= Beginning of Section =

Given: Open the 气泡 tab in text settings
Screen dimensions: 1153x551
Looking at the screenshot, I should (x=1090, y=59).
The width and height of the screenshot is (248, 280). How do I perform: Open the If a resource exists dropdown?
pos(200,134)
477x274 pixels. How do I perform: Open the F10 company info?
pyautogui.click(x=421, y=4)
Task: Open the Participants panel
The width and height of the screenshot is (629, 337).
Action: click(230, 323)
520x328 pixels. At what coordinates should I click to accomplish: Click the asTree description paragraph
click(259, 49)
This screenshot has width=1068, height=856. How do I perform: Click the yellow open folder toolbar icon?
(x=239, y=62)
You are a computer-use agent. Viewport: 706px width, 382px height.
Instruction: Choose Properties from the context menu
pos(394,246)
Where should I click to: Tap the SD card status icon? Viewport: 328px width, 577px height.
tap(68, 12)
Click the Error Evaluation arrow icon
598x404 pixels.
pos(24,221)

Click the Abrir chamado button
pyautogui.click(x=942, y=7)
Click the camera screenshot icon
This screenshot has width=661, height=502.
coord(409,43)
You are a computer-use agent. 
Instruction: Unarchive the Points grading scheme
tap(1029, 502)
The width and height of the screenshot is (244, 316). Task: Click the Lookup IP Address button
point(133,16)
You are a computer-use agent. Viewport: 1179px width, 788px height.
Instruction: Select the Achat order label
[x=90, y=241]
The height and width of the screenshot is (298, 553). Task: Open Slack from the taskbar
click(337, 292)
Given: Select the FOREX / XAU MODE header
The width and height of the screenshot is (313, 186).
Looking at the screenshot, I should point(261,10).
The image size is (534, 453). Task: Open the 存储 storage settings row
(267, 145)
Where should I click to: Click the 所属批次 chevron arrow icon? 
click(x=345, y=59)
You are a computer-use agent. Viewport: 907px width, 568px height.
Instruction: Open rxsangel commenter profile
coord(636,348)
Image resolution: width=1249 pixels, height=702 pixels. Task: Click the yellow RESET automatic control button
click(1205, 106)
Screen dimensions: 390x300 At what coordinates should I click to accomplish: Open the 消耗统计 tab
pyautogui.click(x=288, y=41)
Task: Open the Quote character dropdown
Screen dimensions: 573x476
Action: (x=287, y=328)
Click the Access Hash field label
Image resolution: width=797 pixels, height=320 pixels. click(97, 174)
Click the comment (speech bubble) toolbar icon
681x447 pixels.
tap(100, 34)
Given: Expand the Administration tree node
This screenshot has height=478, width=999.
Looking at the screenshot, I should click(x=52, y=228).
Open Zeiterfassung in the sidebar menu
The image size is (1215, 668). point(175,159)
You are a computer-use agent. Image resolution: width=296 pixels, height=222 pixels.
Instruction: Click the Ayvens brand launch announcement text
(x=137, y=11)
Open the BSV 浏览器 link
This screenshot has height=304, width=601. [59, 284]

= End of Section =

__Work item__: Return each line of the material above that holds the string "agent".

__Reply to the exercise__:
You are a computer-use agent. Viewport: 706px width, 382px height.
You are a computer-use agent. 
You are a computer-use agent. Viewport: 1179px width, 788px height.
You are a computer-use agent. Viewport: 907px width, 568px height.
You are a computer-use agent. Image resolution: width=296 pixels, height=222 pixels.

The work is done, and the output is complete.